Architects are trained to understand energy conservation through building shape. In theory, a shape that has the least surface area with the greatest volume will be the most efficient. This is because both heating and cooling loads depend on the thermal conductance of the walls and roof.
If you have the least exterior surface area with the greatest interior volume, you will have the most efficient building shape. A sphere would be the most energy efficient design according to this theory. The problem with that is that construction for sphere buildings are costly and impractical.
As discussed in Why You Might Need an Architect: Building Orientation, when you have a long rectangular building in a hot-humid climate, that building could be oriented south to minimize heat gain on the east and west side. Something else that is important for a hot-humid climate is ventilation. How can we address cooling a building on a site located in a hot-humid climate? The answer is with building shape. A long, thin building allows for utilization of prevailing winds.

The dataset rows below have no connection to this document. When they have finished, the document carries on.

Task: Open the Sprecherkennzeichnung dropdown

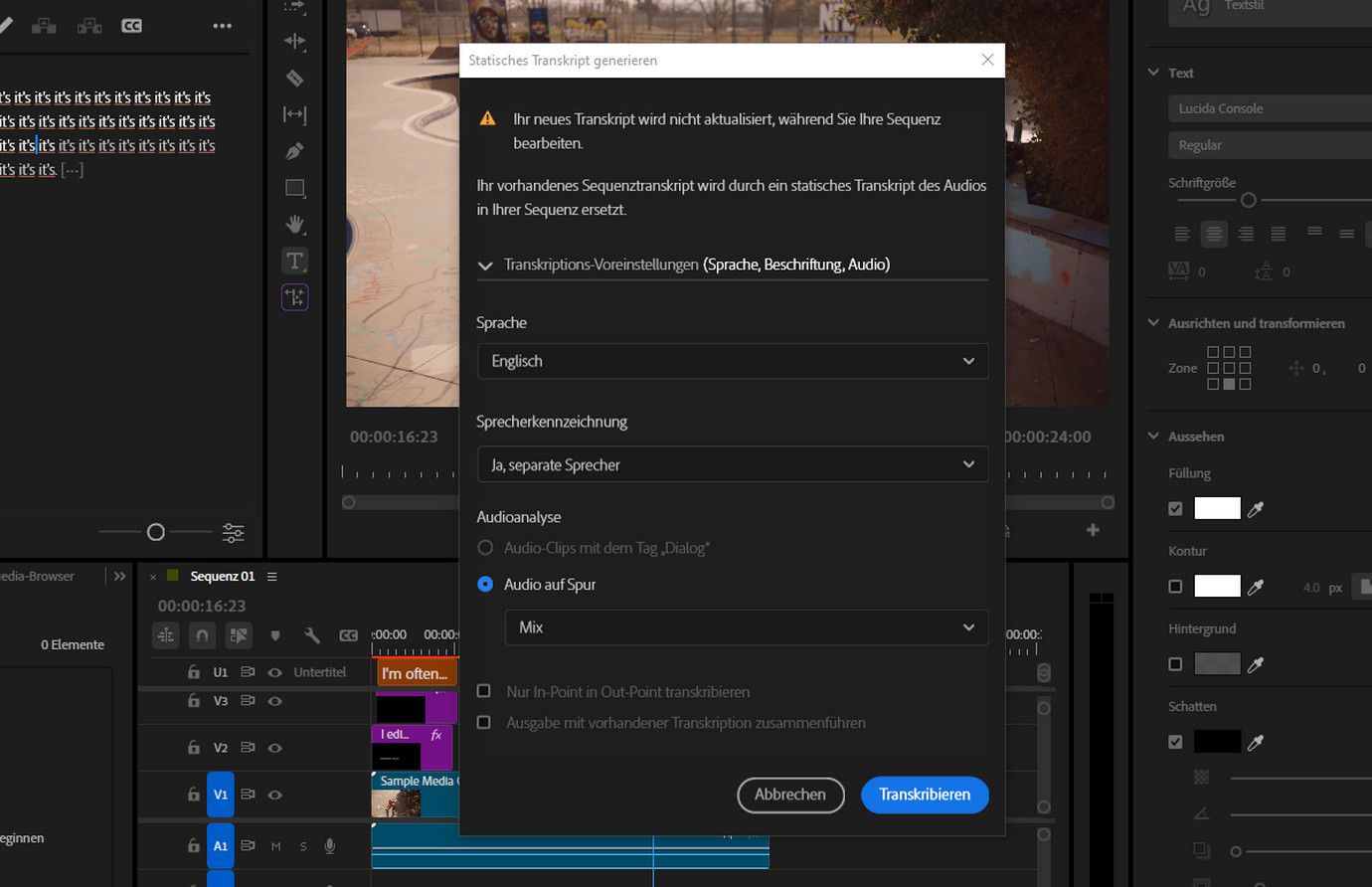Action: [733, 464]

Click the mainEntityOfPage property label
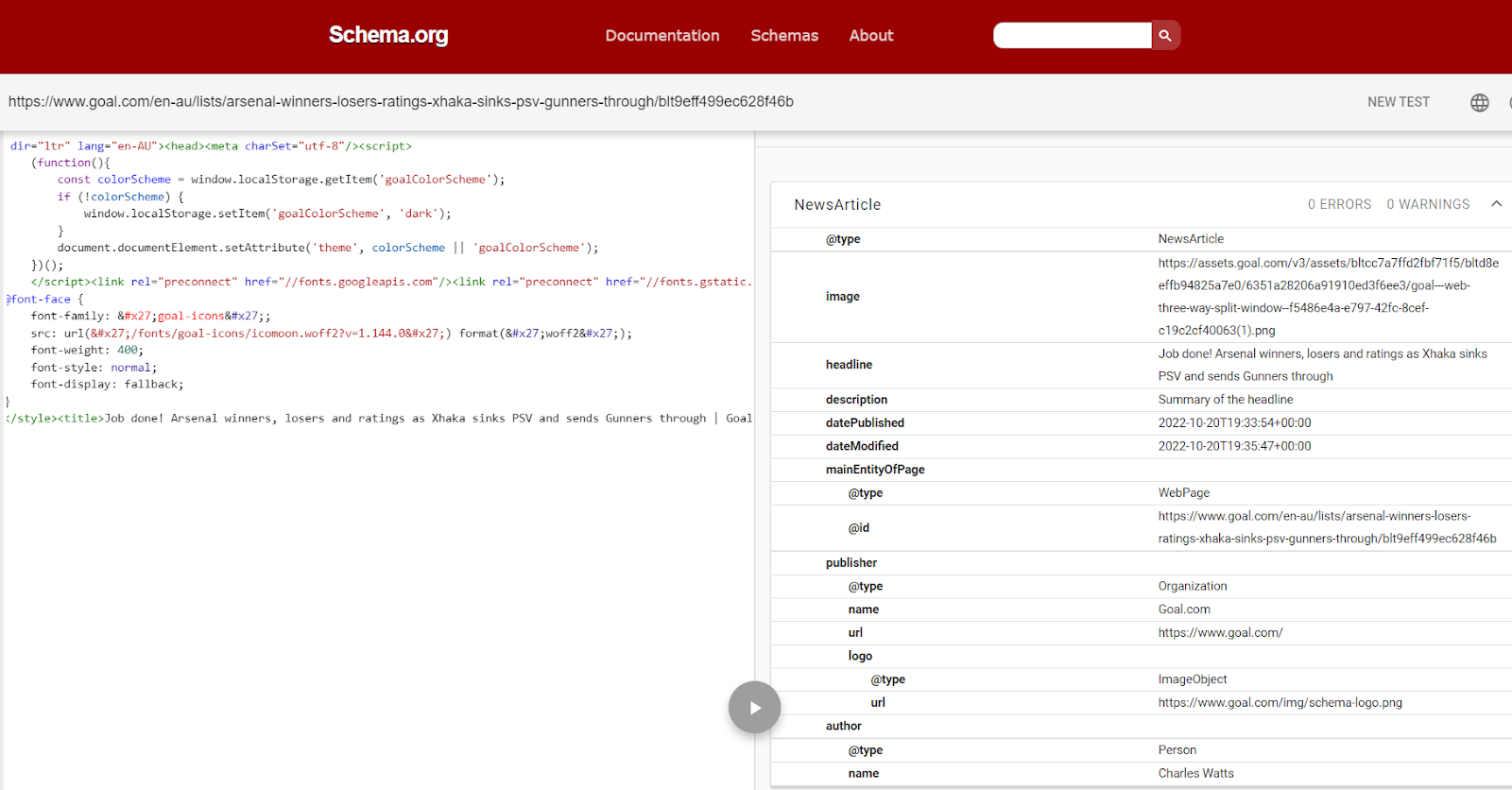pos(875,470)
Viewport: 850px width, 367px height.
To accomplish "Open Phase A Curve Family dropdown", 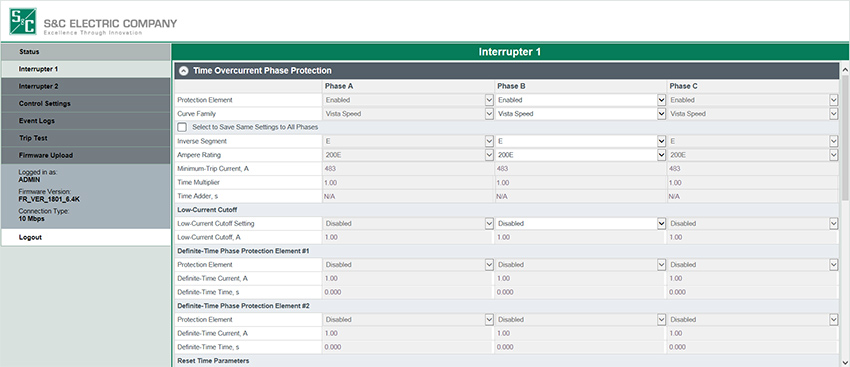I will [x=408, y=114].
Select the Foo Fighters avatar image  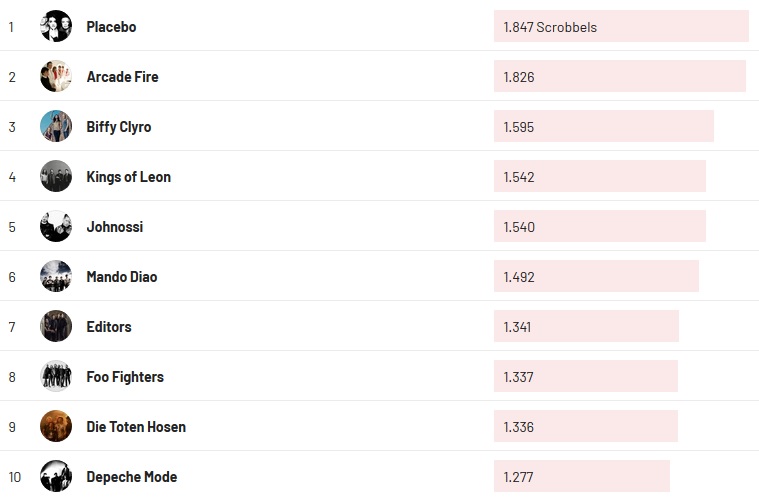coord(56,376)
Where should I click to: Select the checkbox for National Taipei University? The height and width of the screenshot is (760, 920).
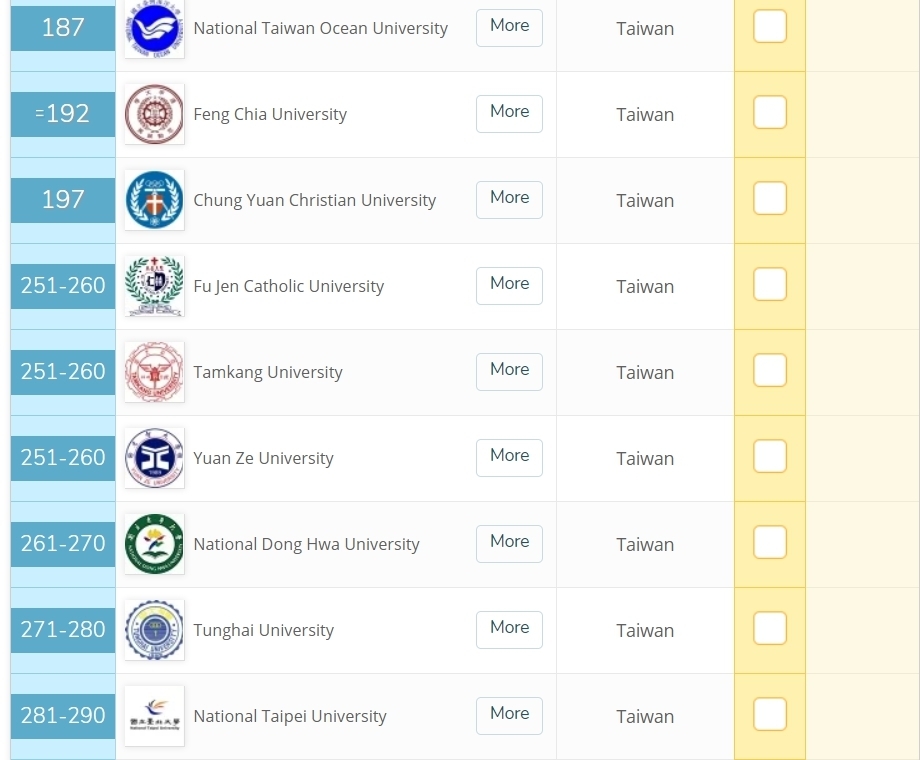click(x=770, y=714)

Architects know that the ideal building shape varies based on the climate and whether or not the building in question is externally loaded or internally loaded. An “externally loaded building” is a building whose energy use is determined by heat loss or gain through the exterior of the building. An “internally loaded building” is a building whose energy use is determined by heat gain from the people who occupy the building, lighting and equipment. For the sake of this discussion, we will focus on externally loaded buildings because houses and small buildings usually fit into this category.
The sketch above communicates that the most ideal shape in a cold climate is a square or cube because it minimizes surface area. Minimizing surface is a key passive design strategy in a cold climate – which is why a two-story building is more efficient than a one-story building.

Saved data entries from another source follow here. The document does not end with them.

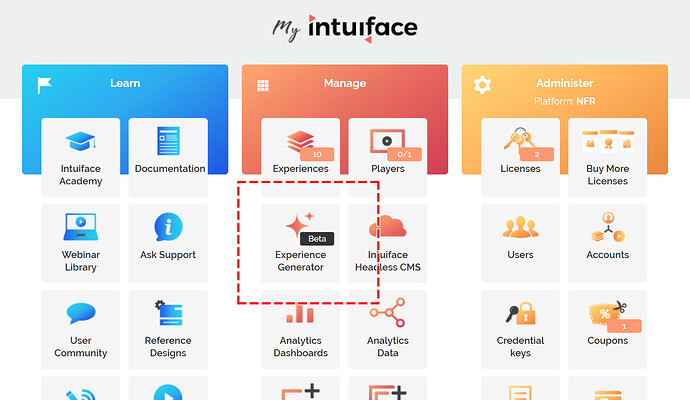Click the Ask Support info icon
This screenshot has width=690, height=400.
pos(169,227)
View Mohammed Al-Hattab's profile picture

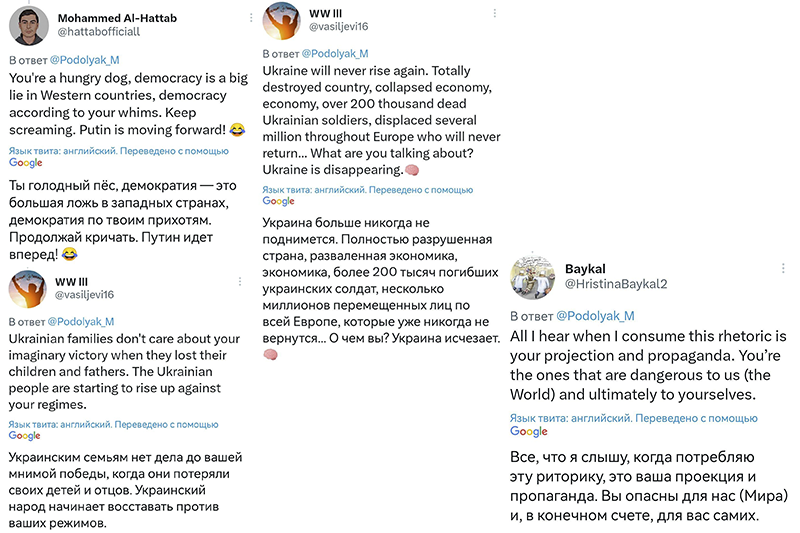29,26
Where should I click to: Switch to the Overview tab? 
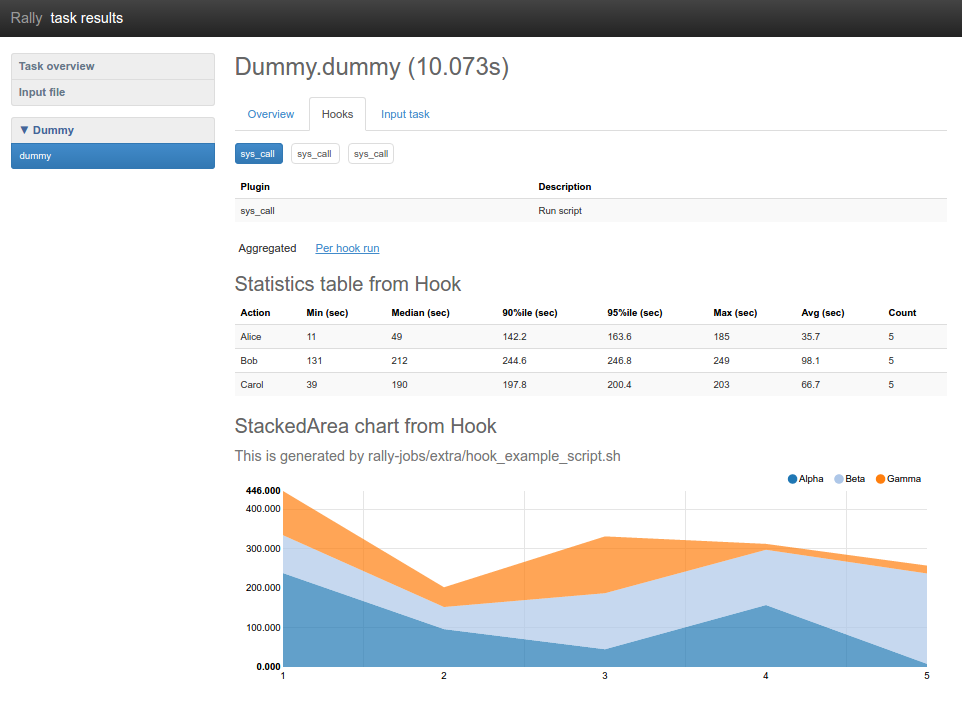271,114
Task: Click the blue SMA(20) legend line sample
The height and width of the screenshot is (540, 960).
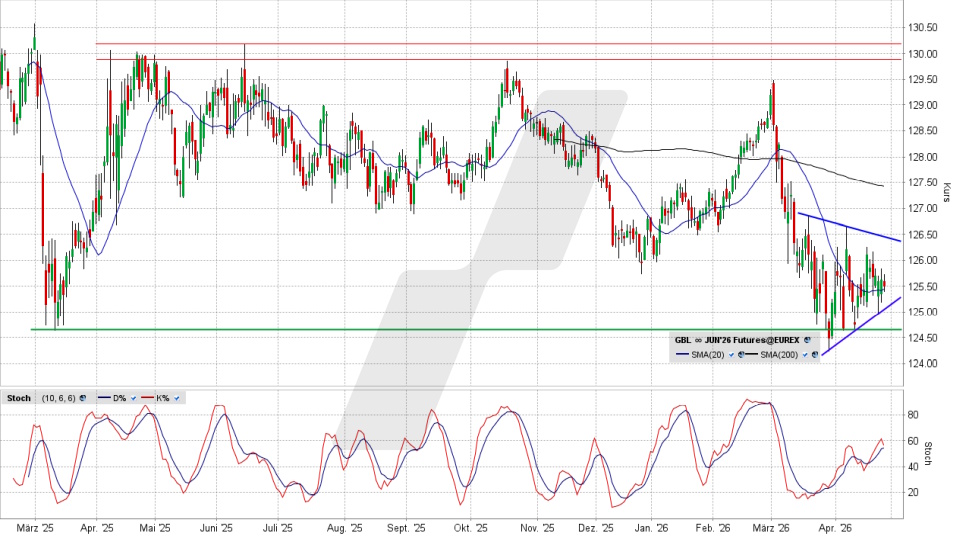Action: tap(682, 354)
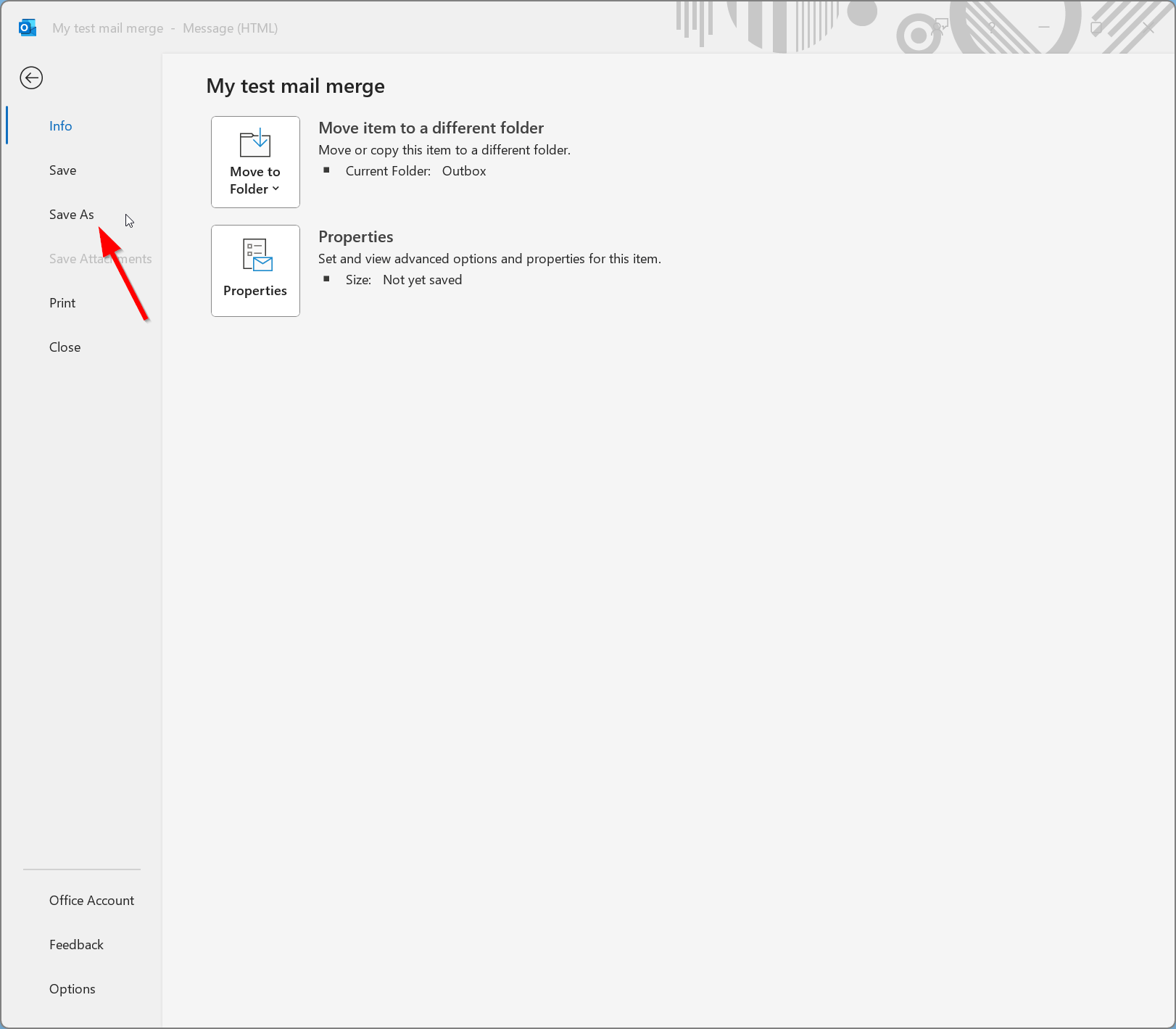Open Save As from the sidebar
Screen dimensions: 1176x1029
(x=72, y=215)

In temperate climates, the shape has less of an effect. However, an elongated building shape in the east-west direction has advantages with allowing solar heat gain in the winter, passive daylighting, and prevention of summer solar heat gain.
In hot-arid climates, a square shaped building with a courtyard is best since it allows for minimal surface area and maximum natural ventilation. In this building type, these courtyards allow for the introduction of a water element. In hot-arid climates, moisture acts as a coolent in the dry hot summer months.

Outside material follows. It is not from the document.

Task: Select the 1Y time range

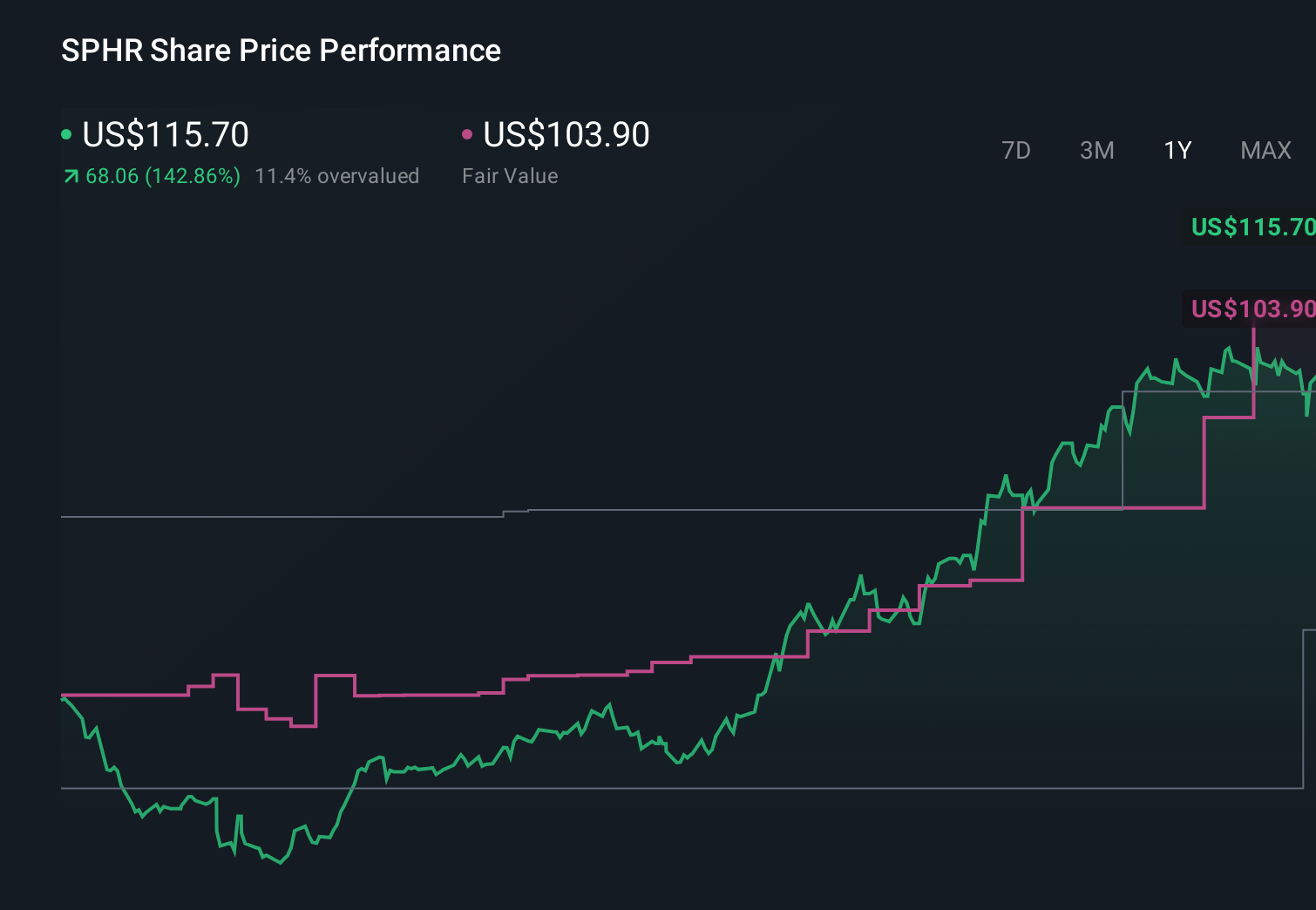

In hot-humid climates, elongated shapes in the east-west direction are preferred since breezes provide natural cooling. In this climate setting, elongated shapes are used in conjunction with large overhangs.
A design decision like determining the shape of your building matters and it has a big impact on your budget. Climate-specified building shapes do not increase your construction costs significantly. Climate-specified building shapes also save you money in operation costs. Passive Design Strategies are a win for everyone.
One last thing: here in Colorado, we live in an extremely varied region. If I were to go 6 miles west of my house, we would be into the Rocky Mountains with drastic elevation changes. Six miles makes a difference! An architect here in Denver would say we have closer to a temperate climate most years. However, an architect would classify a site 6 miles to the west as a cold climate. This is another reason why you might need an architect: each site has its own idiosyncracies. The architect is responsible and fully trained in these passive design strategies to navigate your site’s particular issues.